Comment by khalic

2 months ago

Another example of the mindf@#$ these systems are: I was doing some fine tuning to a small model, take data fields and make a sentence out of it. I was running into mode collapse (basically when the AI simplifies too much and always output the same thing).

I got unstuck by randomizing the field order for each row?!? At training, and now I'm thinking I should do the same at inference time...

the irony of modern software engineering: we spent decades perfecting deterministic algorithms, and now we're basically just shaking a black box and hoping the magic rocks align.

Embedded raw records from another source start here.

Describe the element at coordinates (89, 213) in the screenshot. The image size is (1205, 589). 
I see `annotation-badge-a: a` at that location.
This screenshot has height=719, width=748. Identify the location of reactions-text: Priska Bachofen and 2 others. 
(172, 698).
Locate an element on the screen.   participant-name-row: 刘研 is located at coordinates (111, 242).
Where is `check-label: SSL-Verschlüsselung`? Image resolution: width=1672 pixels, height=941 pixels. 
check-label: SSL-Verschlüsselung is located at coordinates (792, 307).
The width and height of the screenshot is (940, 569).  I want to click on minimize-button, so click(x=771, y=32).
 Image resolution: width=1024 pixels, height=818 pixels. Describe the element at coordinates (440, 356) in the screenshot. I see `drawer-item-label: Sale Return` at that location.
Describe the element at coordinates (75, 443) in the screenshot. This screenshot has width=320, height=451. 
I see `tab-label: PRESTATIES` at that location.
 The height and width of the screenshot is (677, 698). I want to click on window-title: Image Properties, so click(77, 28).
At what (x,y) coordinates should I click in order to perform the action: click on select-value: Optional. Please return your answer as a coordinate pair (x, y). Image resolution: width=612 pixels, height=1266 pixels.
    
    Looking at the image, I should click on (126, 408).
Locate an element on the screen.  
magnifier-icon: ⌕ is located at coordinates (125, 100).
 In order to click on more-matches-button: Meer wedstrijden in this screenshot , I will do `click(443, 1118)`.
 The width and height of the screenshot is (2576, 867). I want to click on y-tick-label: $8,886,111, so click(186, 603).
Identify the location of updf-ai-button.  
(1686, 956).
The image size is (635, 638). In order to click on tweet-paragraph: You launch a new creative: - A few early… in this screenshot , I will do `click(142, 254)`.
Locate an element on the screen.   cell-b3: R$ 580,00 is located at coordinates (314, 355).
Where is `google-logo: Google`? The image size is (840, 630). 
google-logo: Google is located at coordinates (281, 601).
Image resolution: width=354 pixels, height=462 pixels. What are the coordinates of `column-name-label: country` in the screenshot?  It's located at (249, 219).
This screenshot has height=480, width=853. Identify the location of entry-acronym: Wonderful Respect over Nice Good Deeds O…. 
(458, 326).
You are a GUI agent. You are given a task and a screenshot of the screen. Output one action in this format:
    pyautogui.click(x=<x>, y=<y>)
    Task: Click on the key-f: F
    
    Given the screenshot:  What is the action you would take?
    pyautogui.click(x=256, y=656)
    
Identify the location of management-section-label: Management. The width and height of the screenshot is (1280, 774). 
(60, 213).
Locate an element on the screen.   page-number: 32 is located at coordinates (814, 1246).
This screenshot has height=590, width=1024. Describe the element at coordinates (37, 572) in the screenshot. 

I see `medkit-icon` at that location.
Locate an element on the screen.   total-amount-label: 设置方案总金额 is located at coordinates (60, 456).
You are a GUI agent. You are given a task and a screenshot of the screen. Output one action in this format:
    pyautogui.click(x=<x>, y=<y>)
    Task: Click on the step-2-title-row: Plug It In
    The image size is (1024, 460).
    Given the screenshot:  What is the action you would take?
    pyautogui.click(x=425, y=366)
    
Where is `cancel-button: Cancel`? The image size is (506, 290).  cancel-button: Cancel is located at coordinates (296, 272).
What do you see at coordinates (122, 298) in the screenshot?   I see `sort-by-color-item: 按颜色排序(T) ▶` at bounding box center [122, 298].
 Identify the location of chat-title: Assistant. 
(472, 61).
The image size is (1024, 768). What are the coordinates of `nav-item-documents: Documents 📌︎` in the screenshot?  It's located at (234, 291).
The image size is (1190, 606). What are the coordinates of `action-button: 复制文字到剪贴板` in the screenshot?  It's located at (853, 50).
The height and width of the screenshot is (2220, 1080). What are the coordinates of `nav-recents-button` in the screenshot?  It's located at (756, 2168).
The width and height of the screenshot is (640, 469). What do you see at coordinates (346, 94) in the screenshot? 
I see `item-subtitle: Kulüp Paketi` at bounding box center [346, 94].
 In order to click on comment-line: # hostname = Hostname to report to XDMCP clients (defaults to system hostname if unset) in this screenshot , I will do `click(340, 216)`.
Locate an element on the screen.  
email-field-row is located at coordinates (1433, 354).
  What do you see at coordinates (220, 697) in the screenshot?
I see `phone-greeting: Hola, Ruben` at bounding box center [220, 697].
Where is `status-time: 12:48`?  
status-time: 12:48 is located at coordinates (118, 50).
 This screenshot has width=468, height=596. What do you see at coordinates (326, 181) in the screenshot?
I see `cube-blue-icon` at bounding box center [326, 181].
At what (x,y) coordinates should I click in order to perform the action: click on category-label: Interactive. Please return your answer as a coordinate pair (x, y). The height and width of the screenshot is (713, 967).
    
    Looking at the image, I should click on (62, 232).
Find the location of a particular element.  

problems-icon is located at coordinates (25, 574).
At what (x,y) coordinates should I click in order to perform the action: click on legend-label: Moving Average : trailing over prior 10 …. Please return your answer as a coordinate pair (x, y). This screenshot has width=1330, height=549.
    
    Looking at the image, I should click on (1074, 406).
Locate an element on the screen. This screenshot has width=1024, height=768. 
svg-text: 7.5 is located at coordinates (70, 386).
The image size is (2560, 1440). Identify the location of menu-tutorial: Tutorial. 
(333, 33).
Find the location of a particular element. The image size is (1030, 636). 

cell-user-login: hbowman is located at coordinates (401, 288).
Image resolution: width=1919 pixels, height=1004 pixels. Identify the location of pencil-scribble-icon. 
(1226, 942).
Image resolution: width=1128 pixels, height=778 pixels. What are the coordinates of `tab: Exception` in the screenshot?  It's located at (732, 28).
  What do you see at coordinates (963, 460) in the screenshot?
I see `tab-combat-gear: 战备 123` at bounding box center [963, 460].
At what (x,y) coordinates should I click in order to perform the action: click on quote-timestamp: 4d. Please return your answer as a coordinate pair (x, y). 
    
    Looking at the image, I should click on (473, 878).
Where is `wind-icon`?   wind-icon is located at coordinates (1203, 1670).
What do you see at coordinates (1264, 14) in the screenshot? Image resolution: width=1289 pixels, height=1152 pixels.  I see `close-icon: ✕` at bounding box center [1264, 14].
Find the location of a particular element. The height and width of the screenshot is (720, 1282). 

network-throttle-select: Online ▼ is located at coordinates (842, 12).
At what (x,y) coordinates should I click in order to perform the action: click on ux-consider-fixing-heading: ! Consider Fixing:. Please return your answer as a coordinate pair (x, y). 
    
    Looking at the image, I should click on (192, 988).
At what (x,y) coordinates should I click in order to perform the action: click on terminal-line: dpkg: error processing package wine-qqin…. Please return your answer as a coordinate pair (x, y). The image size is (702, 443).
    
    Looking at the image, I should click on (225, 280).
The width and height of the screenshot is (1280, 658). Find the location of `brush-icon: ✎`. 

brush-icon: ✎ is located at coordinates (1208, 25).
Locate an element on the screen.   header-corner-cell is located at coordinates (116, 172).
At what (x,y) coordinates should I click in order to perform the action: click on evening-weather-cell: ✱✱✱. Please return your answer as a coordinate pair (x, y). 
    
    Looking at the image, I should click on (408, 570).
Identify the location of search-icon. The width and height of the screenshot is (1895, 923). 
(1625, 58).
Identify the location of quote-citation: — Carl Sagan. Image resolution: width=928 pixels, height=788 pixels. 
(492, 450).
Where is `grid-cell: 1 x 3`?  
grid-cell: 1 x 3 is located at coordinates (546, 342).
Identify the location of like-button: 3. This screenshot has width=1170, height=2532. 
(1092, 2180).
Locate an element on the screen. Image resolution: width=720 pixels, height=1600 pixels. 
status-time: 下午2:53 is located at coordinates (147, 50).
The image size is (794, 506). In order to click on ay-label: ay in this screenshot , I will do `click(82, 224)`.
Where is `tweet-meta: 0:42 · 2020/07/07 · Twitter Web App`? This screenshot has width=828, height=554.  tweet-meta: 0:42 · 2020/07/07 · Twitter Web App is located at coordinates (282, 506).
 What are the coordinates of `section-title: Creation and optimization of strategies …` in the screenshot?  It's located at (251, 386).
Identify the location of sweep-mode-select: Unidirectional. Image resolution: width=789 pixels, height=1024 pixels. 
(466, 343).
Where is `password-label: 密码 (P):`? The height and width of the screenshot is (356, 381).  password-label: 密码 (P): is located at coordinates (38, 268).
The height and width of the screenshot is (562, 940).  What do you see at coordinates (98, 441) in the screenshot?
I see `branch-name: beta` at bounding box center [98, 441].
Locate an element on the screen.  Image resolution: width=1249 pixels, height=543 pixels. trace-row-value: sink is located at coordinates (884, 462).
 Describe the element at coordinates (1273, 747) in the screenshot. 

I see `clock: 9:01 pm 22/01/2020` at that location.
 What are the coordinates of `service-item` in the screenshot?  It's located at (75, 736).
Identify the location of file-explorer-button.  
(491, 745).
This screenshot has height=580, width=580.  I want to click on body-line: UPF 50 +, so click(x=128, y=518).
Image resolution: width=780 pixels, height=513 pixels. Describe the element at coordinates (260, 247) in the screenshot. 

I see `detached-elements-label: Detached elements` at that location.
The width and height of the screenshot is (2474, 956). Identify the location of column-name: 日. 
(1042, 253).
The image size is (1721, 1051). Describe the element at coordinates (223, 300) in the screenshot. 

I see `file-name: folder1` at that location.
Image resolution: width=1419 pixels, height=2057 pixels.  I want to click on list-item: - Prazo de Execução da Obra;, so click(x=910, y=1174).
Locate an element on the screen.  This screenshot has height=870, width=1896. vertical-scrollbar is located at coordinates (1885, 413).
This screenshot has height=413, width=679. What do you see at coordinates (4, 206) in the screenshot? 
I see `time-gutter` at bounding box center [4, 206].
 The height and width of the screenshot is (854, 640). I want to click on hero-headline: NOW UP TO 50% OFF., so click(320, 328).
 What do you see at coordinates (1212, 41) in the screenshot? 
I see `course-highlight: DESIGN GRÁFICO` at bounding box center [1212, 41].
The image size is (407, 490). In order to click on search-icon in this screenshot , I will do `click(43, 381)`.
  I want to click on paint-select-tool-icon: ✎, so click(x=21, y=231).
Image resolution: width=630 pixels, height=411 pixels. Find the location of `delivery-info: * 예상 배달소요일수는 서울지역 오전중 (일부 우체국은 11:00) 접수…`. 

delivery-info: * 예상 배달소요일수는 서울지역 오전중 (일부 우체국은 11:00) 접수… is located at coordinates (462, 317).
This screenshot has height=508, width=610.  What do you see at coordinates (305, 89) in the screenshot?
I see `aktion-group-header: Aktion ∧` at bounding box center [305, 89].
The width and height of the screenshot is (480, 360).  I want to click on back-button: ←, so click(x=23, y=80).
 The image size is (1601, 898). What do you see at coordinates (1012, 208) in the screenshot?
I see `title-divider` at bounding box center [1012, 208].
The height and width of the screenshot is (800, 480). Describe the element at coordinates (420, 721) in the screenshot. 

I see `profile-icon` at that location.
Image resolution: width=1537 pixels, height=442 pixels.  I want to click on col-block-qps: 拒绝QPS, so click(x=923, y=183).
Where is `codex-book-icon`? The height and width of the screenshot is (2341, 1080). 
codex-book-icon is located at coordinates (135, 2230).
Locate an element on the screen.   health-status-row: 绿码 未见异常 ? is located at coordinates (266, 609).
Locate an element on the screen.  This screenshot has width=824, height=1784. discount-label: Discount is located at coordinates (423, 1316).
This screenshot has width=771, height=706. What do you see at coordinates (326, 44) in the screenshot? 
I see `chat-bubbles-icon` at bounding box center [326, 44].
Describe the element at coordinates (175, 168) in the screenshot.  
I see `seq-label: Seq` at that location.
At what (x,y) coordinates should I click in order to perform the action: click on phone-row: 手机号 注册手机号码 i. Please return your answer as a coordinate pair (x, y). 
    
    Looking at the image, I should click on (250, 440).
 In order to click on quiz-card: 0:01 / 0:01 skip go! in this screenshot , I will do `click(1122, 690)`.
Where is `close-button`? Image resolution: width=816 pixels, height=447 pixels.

apparently you can straight up duplicate/add/rearrange layers without changing any of the weights and get better results as well - https://dnhkng.github.io/posts/rys/

  • Neat!

    > This is probably due to the way larger numbers are tokenised, as big numbers can be split up into arbitrary forms. Take the integer 123456789. A BPE tokenizer (e.g., GPT-style) might split it like: ‘123’ ‘456’ ‘789’ or: ‘12’ ‘345’ ‘67’ ‘89’

    One of the craziest LLM hacks that doesn't get love is https://polymathic-ai.org/blog/xval/

    xVal basically says "tokenizing numbers is hard: what if instead of outputting tokens that combine to represent numbers, we just output the numbers themselves, right there in the output embedding?"

    It works! Imagine you're discussing math with someone. Instead of saying "x is twenty five, which is large" in words, you'd say "x is", then switch to making a whistling noise in which the pitch of your whistle, in its position within your output frequency range, communicated the concept of 25.00 +/- epsilon. Then you'd resume speech and say "which is large".

    I think the sentiment is that today's models are big and well-trained enough that receiving and delivering quantities as tokens representing numbers doesn't hurt capabilities much, but I'm still fascinated by xVal's much more elegant approach.